(Target position rows)
# # # # #

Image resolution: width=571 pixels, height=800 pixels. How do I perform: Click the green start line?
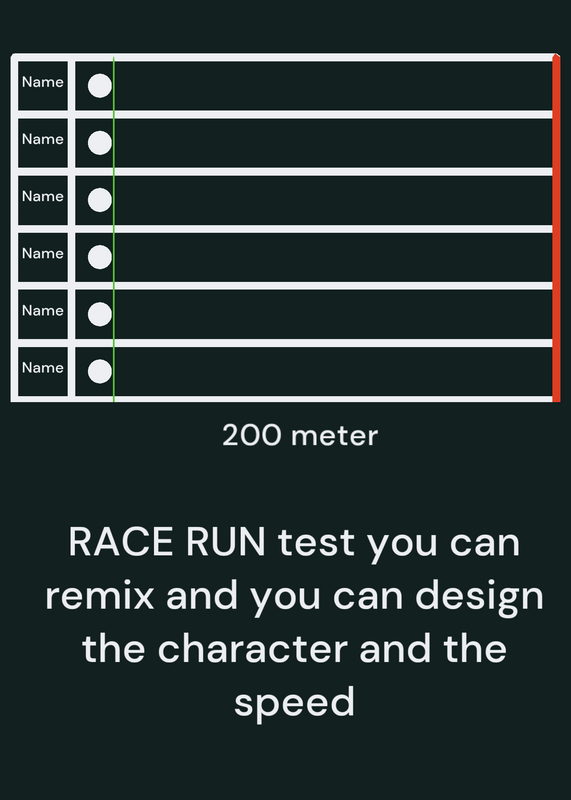coord(114,230)
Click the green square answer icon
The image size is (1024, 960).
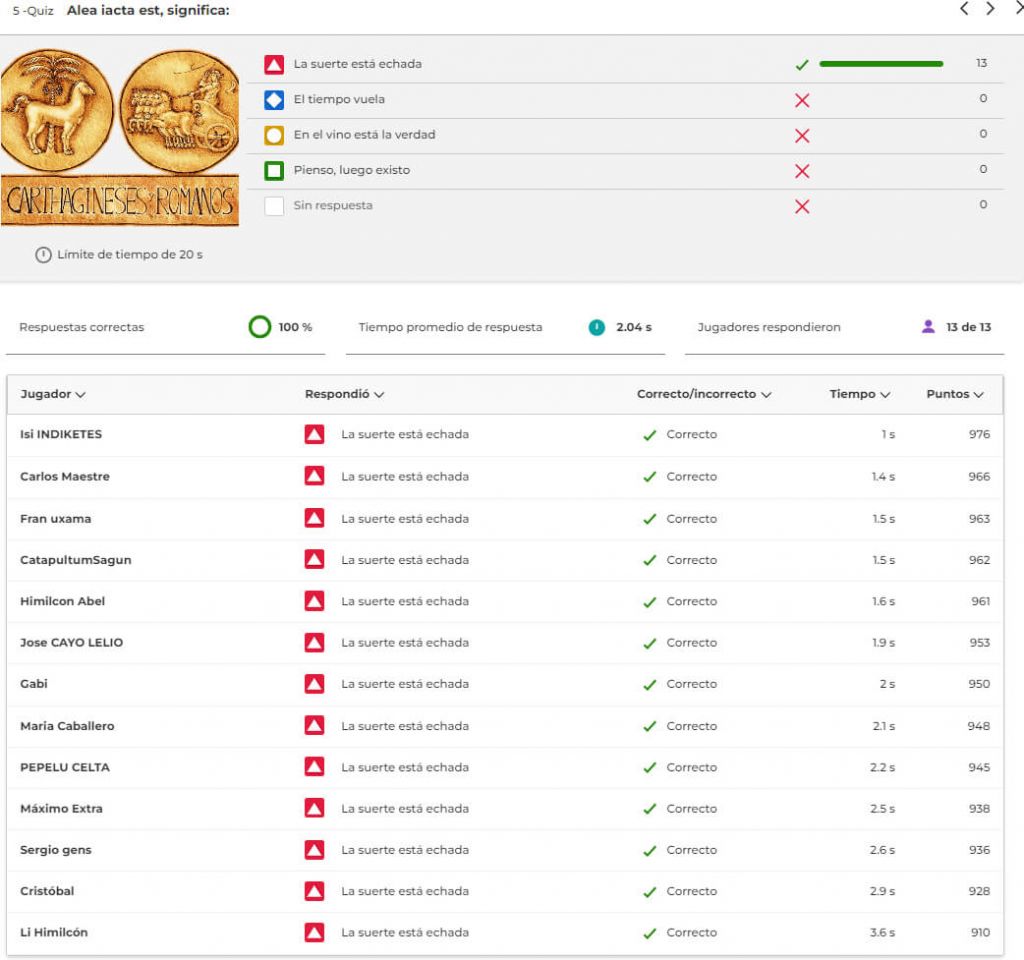(x=274, y=171)
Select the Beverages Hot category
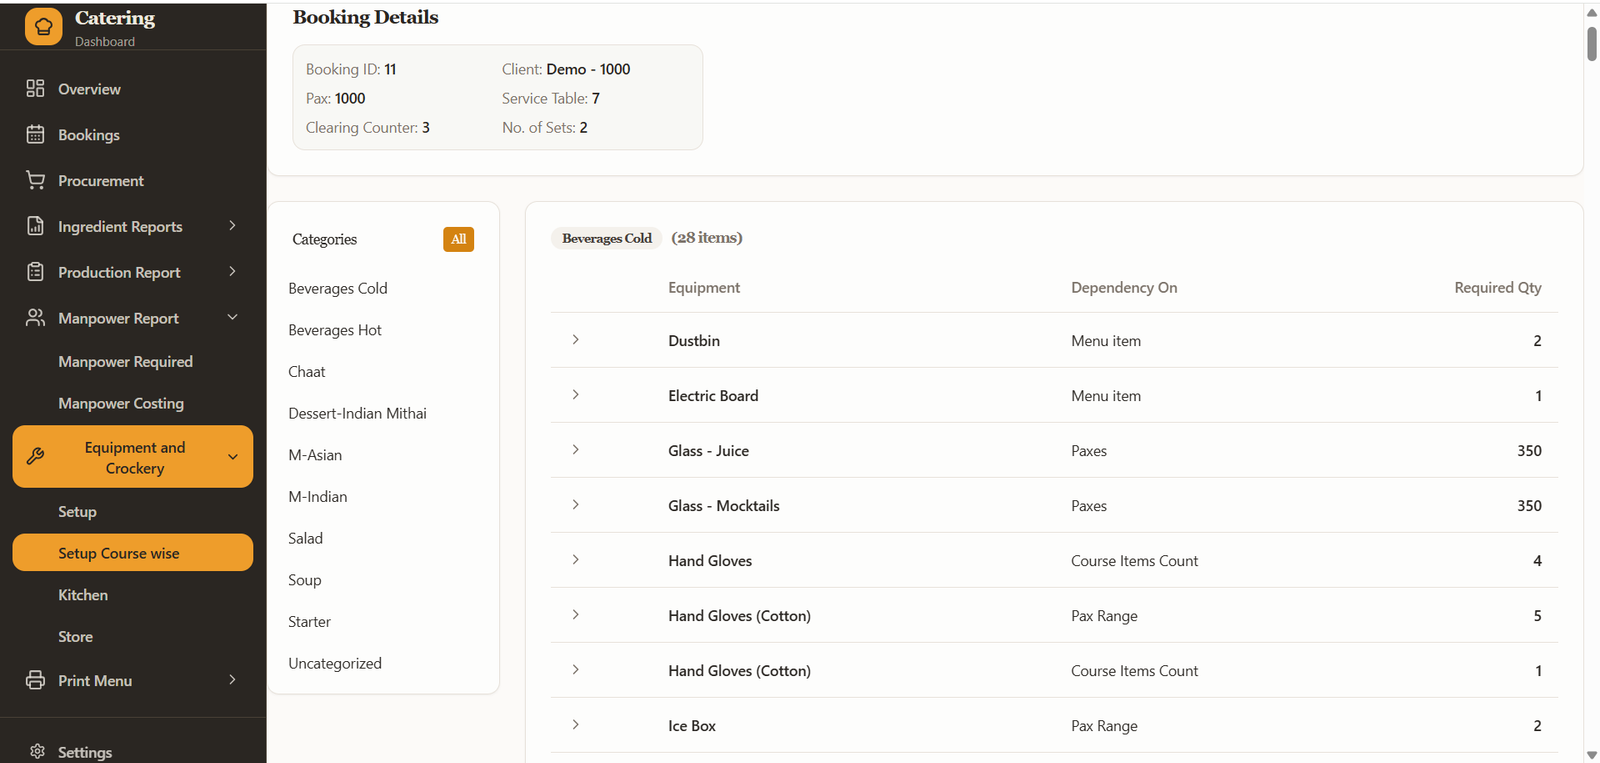Viewport: 1600px width, 763px height. [x=335, y=330]
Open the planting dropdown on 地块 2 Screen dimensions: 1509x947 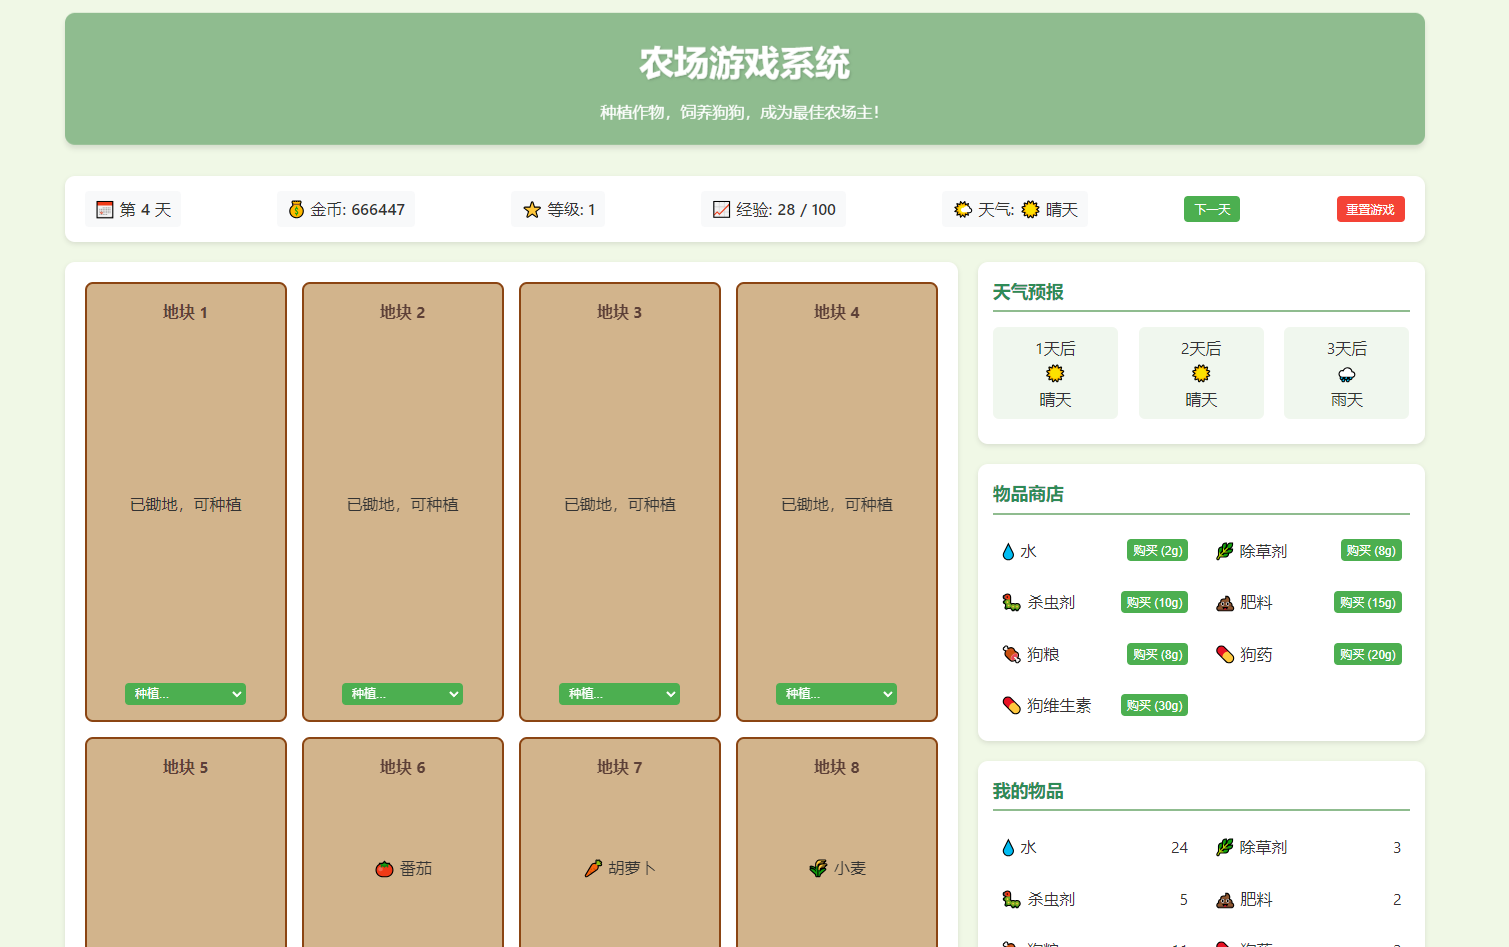coord(402,693)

# # # # #

TASK GOAL ▸ Report how many lines of the rows above contain the string "Click", treating uppercase and lowercase letters as distinct. Give only the number.

WRITTEN REPLY ▸ 2